22. Dr. Joseph Austin Evans was born July 28, 1882 in Toronto and died on March 13, 1971. He was the second Chief Adept of the Ontario College, SRICF, serving from 1949 to 1967. He was made Chief Adept on March 3, 1949, being elevated to the IXo. He resigned April 4, 1967 after 18 years in that office. He was appointed to the High Council, SRICF, as Medallist on December 12, 1949 and was Third Ancient of the High Council on passing. Dr. Evans was a Medical Doctor in private practice and also served as Medical Doctor for Imperial Oil. He continued to practise medicine from his office on Avenue Road until the day of his death at the age of 89.
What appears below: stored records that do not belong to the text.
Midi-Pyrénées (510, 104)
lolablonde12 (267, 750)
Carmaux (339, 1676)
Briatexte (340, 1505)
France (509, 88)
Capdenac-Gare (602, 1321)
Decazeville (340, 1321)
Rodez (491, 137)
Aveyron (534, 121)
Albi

23. Eric Crompton Horwood was born July 3rd, 1900 and died October 23, 1984. He attended University of Toronto Schools and Victoria College, University of Toronto, majoring in Physics and Mathematics. He next enrolled in the School of Practical Science, University of Toronto, graduating with honors in 1925 as a Bachelor in Architecture. In 1932 He was admitted to the Architectural Institute of Canada. He was a member of Lakeshore Lodge No. 645, G.R.C., a 33o Honorary Inspector General of the Scotish Rite, a member of Chapter No. 215. Royal Arch Masons. He was installed as Master of Lakeshore Lodge by M.W. Bro. W.J. Dunlop, Grand Master, in 1939 and was appointed Grand Steward in 1952. He was appointed Honorary member of the Board of General Purposes in 1972 and Honorary Grand Senior Warden in 1974. He held honorary memberships in many Lodges as a result of his work for Grand Lodge as Chairman of an Advisory Committee on Lodge Buildings. He joined the Ontario College, SRICF, April 1, 1949 and received the 7th Grade on October 1950 and on February 19, 1975 he was elected Celebrant of the College and elevated to the 8th Grade by the High Council, SCRIF, in the United States. His Latin motto was "Petite et Dabitus Vobis" - Ask and It Shall Be Given You.